Home pageAdvanced searchIndexe-mailAdd to favorites
 

 

SPS Looking Weaker Next To Yabloko
 
THE MOSCOW TIMES

Boris Nemtsov declared a victory Wednesday after the State Duma installed him and Yabloko's Vladimir Lukin as deputy speakers. He called it a defeat for the Communists, who had helped block the nominations. "Centrist and center-right factions in the chamber have a chance in the near future to work constructively, without the Communists, on a range of key laws for our country - land and tax codes, passing a responsible and honest budget," Reuters quoted Nemtsov as saying.

That would certainly be nice. Well-regulated land sales and tax reform are long overdue.

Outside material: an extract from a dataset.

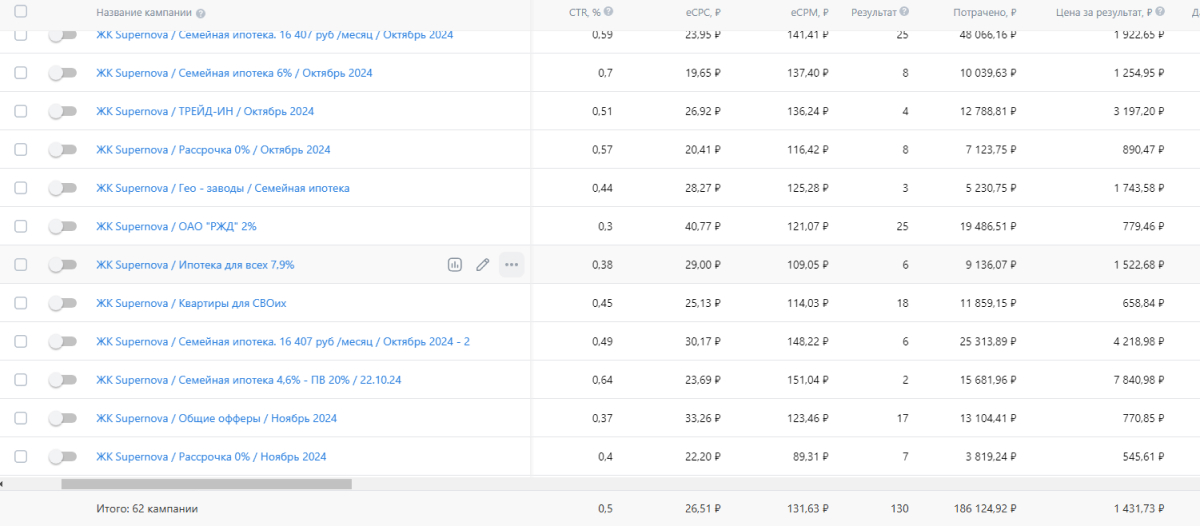Enable the ОАО "РЖД" 2% campaign toggle
The width and height of the screenshot is (1200, 526).
point(62,227)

But the appointment of Nemtsov and Lukin to these minor posts isn't much of a victory. It does not reverse the far-more-eloquent previous snub the Duma offered by initially denying them these posts - which, by tradition, are their due, as every major Duma party is supposed to have one of the deputy speaker's chairs.

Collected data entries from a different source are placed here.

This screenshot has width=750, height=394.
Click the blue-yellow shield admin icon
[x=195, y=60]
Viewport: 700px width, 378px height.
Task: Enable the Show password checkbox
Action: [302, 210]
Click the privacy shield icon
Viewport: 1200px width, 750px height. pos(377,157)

And the very notion that the Communists are the main obstacle to reform is such a worn-out fallacy that it's hard to believe someone as supposedly savvy as Nemtsov could still be flogging this flimsy excuse for Russia's stagnation. Reform stalled not so much because of truculent Communists, but because the Kremlin's interest in real reform - as opposed to sweet-talking the IMF - was less than overwhelming.

As dysfunctional as the Communists can be, they were not the ones who created the current system of crony capitalism through rigged privatizations. It was the Kremlin, under Boris Yeltsin and Anatoly Chubais. Now, some of the same moguls created under Yeltsin appear to have secured a friendly successor in the person of acting President Vladimir Putin.

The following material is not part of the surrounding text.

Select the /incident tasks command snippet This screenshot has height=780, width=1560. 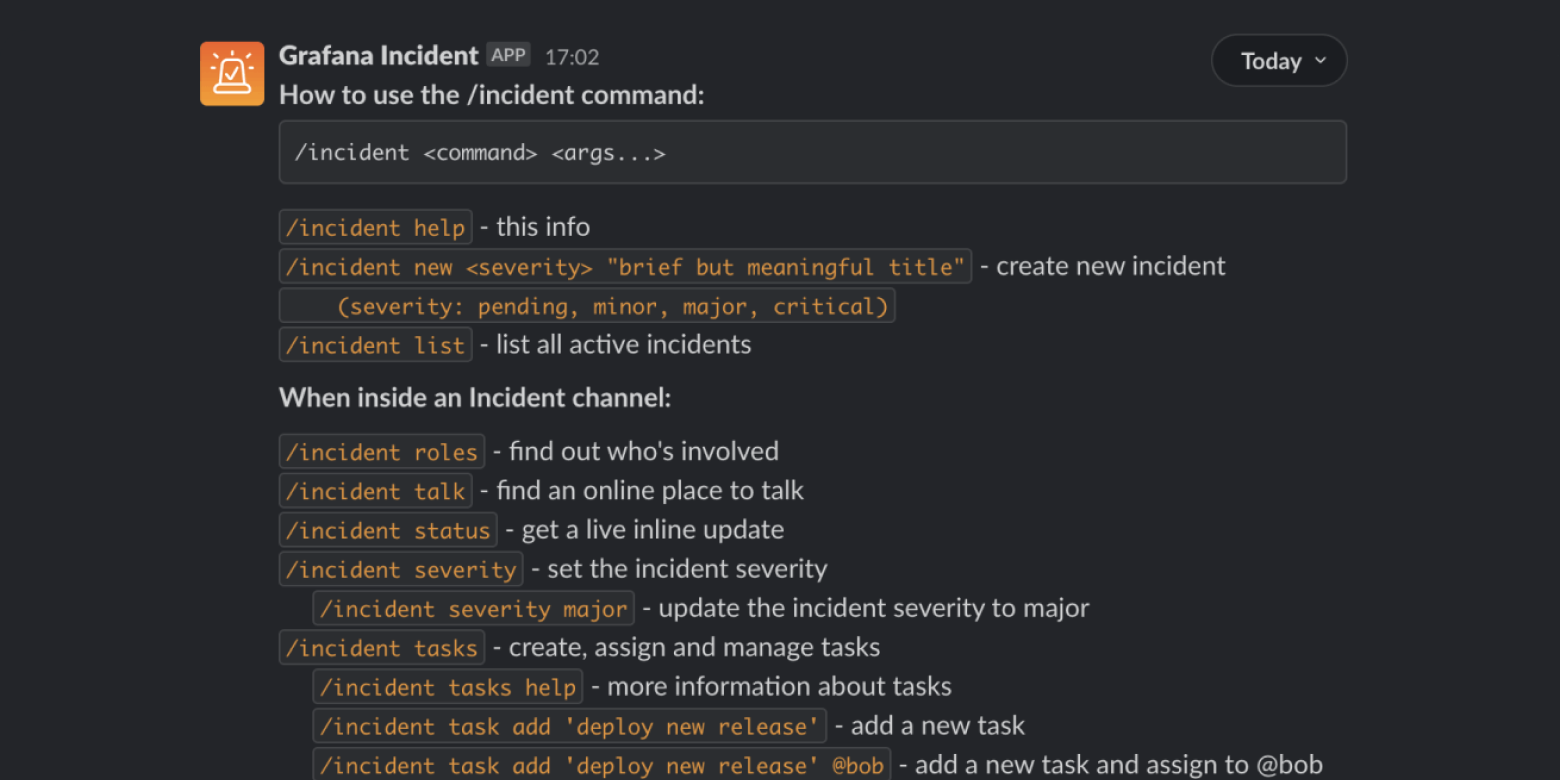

Given that, the bargain struck by the ostensibly liberal Union of Right Forces with the Kremlin seems like less and less of a good deal. The Union of Right Forces supports the Kremlin through a cooperation deal struck with the Unity party. And gets what in return? A vague promise to take up, but not necessarily support, several reform bills.

By comparison, the Yabloko party seems to have done better by not supporting the Kremlin. They're out of power, yes, but they haven't clouded what it is they stand for. Yabloko leader Grigory Yavlinsky has kept open the possibility of making a respectable third-place run for president. If things go to a second round, that would put him in a kingmaker's position, like that of Alexander Lebed in 1996.

The Union of Right Forces, however, seems to have little chance to have any real influence at all.